## [What to produce]
Copy the records word for word, starting at the first line and stopping after the line that contains "[x=456, y=490]". Leave out the pictures.

## [Given data]
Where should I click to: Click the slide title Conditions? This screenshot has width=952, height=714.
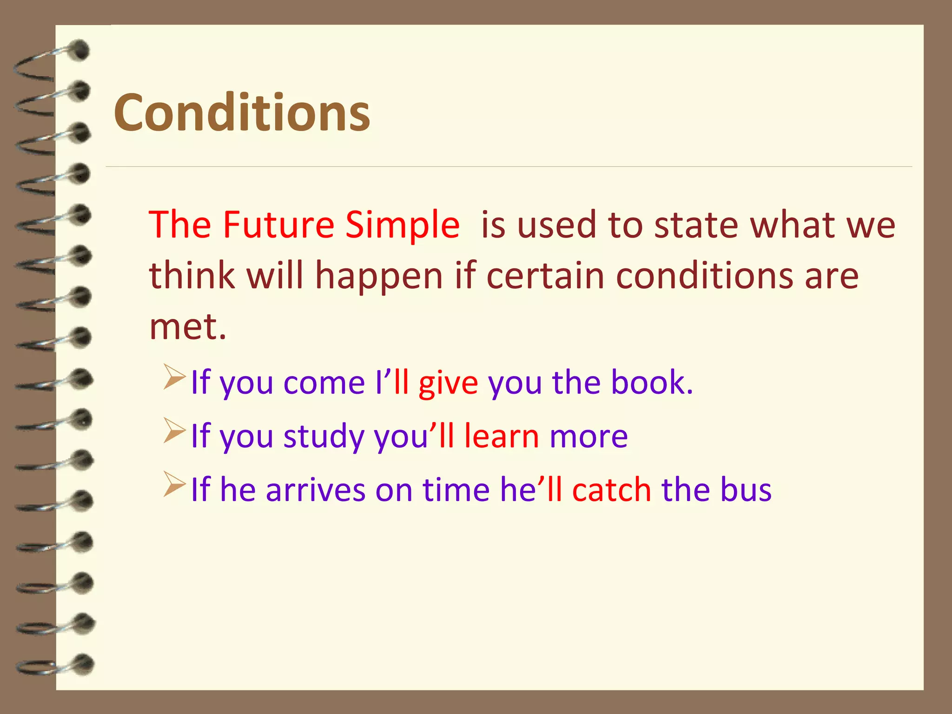[x=242, y=112]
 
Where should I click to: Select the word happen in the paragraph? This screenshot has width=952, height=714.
[x=379, y=276]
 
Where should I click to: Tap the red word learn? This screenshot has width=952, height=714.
[x=502, y=436]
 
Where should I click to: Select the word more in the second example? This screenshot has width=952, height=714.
[x=588, y=437]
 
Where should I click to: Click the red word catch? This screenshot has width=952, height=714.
[x=612, y=490]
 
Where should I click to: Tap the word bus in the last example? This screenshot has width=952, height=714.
[x=746, y=490]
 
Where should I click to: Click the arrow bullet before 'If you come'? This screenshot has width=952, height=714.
[x=175, y=377]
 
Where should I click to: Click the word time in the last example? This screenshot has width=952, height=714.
[x=456, y=490]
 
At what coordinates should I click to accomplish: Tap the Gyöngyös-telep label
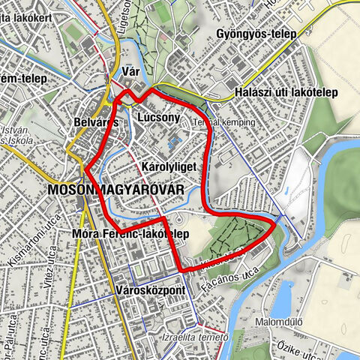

## [Solution for this exercise]
Where should I click to: Click the slide title Conditions? This screenshot has width=952, height=714.
[x=242, y=112]
 
Where should I click to: Select the word happen in the paragraph? This screenshot has width=952, height=714.
[x=379, y=276]
 
Where should I click to: Tap the red word learn? This screenshot has width=952, height=714.
[x=502, y=436]
 
Where should I click to: Select the word more in the second example? This screenshot has width=952, height=714.
[x=588, y=437]
 
Where should I click to: Click the red word catch? This screenshot has width=952, height=714.
[x=612, y=490]
 
Where should I click to: Tap the word bus in the last example? This screenshot has width=952, height=714.
[x=746, y=490]
 
Where should I click to: Click the arrow bullet before 'If you come'? This screenshot has width=952, height=714.
[x=175, y=377]
 
Where should I click to: Click the word time in the last example? This screenshot has width=952, height=714.
[x=456, y=490]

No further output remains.